Die Kapitalmarktzinsen sind zuletzt zwar leicht angestiegen, doch machten Vertreter der Notenbanken deutlich, dass man an der Beibehaltung des Niedrigezins-Umfeldes interessiert sei. Nach wie vor sind die Notenbanken aufgrund ihrer »wundersamen Geldvermehrung« Handlanger der Regierungen. So werden nach den Geldmarktzinsen auch die ­Kapitalmarktzinsen in Europa und den USA wieder auf die alten Rekordtiefs oder sogar darunter sinken. In der Touristikbranche gab es zuletzt folgende Eigenkapital- und Fremdkapital-Transaktionen:
Pebblebrook Hotel Trust: Die als REIT aufgestellte Hotel­gesellschaft hat von der PNC Bank einen Kredit über 50 Mio $ erhalten. Über die Konditionen wurden keine Angaben gemacht.
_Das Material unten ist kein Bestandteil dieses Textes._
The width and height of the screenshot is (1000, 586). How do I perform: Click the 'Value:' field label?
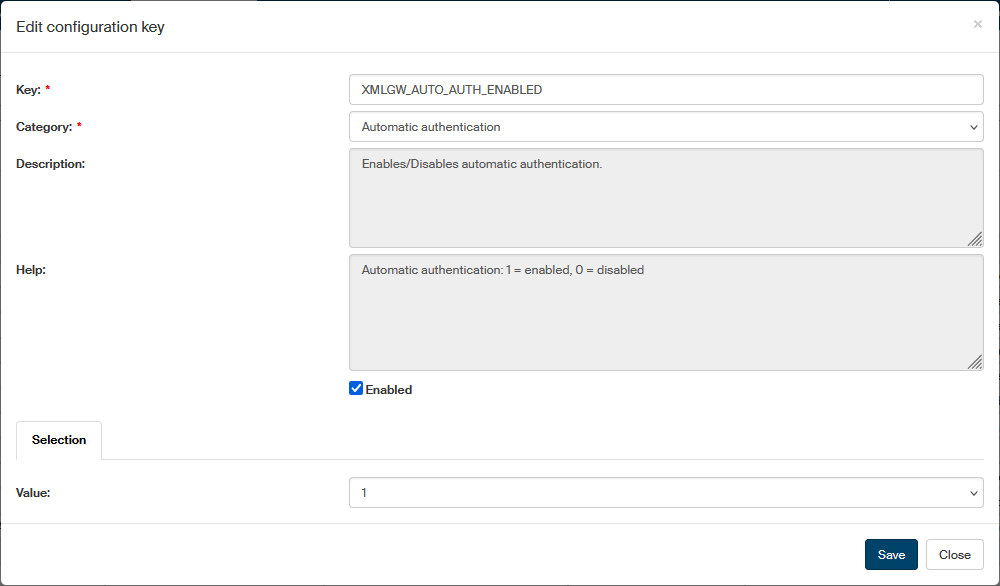coord(33,493)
Venetian Macao: Die Gesellschaft verhandelt mit ihren Banken über eine potenzielle Refinanzierung eines im September 2011 abgeschlossenen fünfjährigen Kredits in Höhe von 3,7 Mrd $.

Kaufen oder nicht kaufen?

Accor: Von »halten« auf »kaufen« haben die Fachleute des Finanzhauses CIC Securities die Bewertung der Aktie heraufgesetzt.
TUI: Bei den Analysten von JP Morgan wird die Aktie unverändert mit »neutral« bewertet, doch wurde das Kursziel auf Sicht eines Jahres von 8,8 auf 10 € angehoben.